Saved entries

↓

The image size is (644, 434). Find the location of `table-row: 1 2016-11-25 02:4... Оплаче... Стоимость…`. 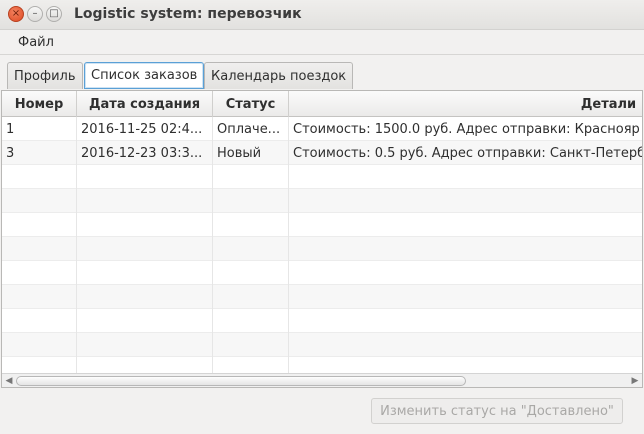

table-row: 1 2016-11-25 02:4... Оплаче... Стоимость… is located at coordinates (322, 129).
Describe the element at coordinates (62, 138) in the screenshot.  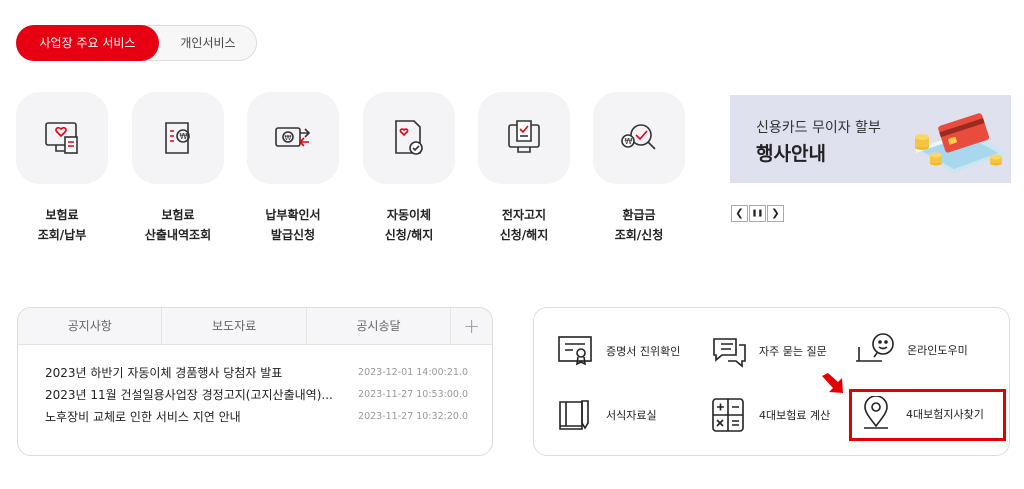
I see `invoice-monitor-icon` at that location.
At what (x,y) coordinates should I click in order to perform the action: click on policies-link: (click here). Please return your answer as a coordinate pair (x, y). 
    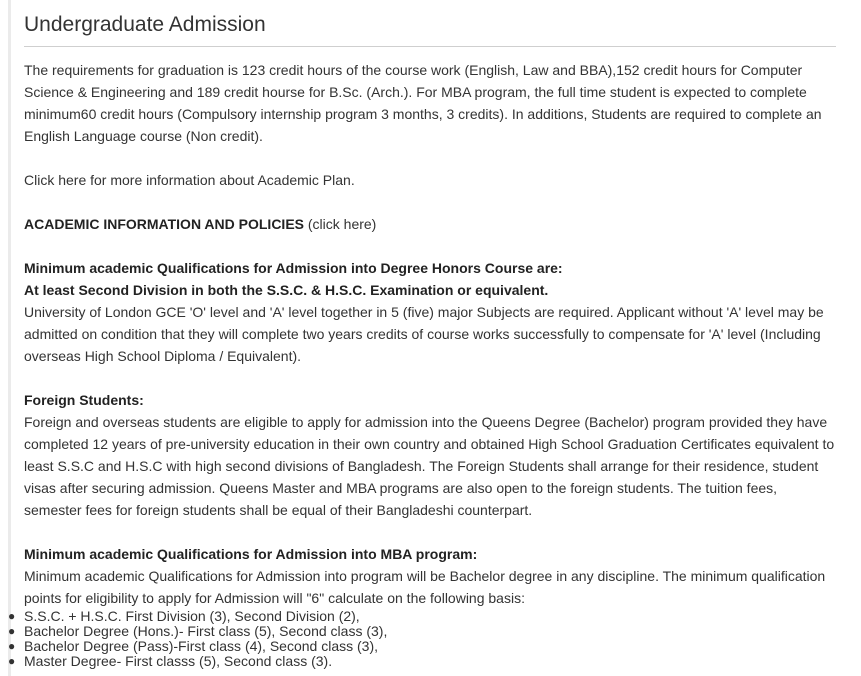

↑

| What you will do |
Rewrite all the Saved entries items with "screenshot" changed to "screen capture" and everything else left as it is. Omit the pictures from your answer.

| Task result |
The image size is (644, 434). Find the location of `table-row: 1 2016-11-25 02:4... Оплаче... Стоимость…`. 

table-row: 1 2016-11-25 02:4... Оплаче... Стоимость… is located at coordinates (322, 129).
Describe the element at coordinates (62, 138) in the screen capture.  
I see `invoice-monitor-icon` at that location.
At what (x,y) coordinates should I click in order to perform the action: click on policies-link: (click here). Please return your answer as a coordinate pair (x, y). 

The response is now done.